While all tracks on “Piano Vandals” pack a punch, there are two predominant moods within the album. The peak-time anthems, like the “Moonriver (Vocal Mix),” beckon listeners with the sultry combination of piano and vocal (“Ladies and gentlemen/Yes they’re here/The dream team is here”). It’s akin to experiencing a Marshall Jefferson record through the blown-out speakers of a vintage Delorean.

On the flip side, the album boasts its darker, more enigmatic tracks. Both “Harmony” and “Kit the Dog” are tailor-made for the late-night hours when impulsive decisions beckon. “Kit the Dog” takes an electro-infused path, while “Harmony” marches resolutely with the mechanical precision of lemmings headed for a cliff, with a squiggly 303 providing the ominous soundtrack.

Monesi: The Old Meets the New

Fabio Monesi, whose discography spans as long as L.I.E.S.’ existence, is a student of both the old and new schools of electronic music. Emerging during the peak of the “outsider house” era, he’s found himself in both a promoter and producer’s role, releasing records by notable figures such as Gene Hunt and Jordan Fields on his Wilson Records.

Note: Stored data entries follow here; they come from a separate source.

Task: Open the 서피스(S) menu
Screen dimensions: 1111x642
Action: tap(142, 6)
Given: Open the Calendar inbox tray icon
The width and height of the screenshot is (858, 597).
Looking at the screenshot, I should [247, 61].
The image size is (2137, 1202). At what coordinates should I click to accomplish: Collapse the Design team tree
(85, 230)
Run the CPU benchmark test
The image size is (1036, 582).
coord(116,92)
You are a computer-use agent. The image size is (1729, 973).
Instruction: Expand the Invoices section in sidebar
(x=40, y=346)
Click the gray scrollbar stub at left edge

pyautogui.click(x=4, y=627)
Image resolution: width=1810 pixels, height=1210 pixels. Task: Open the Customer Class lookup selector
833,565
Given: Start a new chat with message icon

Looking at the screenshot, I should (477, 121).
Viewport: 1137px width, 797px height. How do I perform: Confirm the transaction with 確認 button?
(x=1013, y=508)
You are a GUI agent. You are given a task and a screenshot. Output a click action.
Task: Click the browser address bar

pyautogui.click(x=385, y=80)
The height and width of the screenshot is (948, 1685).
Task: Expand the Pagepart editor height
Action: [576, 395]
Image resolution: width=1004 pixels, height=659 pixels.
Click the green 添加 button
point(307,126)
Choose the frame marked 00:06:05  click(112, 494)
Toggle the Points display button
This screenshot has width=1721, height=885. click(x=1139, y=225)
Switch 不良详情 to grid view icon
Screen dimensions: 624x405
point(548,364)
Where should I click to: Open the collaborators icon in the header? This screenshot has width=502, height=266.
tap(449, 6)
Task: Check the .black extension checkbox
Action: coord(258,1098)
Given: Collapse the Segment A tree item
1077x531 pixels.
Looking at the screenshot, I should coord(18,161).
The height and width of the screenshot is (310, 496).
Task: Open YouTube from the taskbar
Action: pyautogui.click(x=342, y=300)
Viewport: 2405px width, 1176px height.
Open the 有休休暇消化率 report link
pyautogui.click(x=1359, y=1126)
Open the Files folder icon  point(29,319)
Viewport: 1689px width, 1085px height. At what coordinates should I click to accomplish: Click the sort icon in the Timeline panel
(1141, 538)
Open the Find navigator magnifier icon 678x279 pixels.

“Piano Vandals” stands as a testament to what both L.I.E.S. and Monesi do best – it’s unvarnished, understated, and unfiltered house music.

Tracklist:

  • Jack The Crow
  • The Piano Vandals
  • Harmony
  • Future Brain
  • Moonriver (Vocal Mix)
  • Moonriver (Instrumental Mix)
  • Kit The Dog
  • Critical Rhythm

Monesi’s “Piano Vandals” is an electrifying ride through the heart of raw, punk-inspired house, a captivating testament to the enduring legacy of L.I.E.S. Records.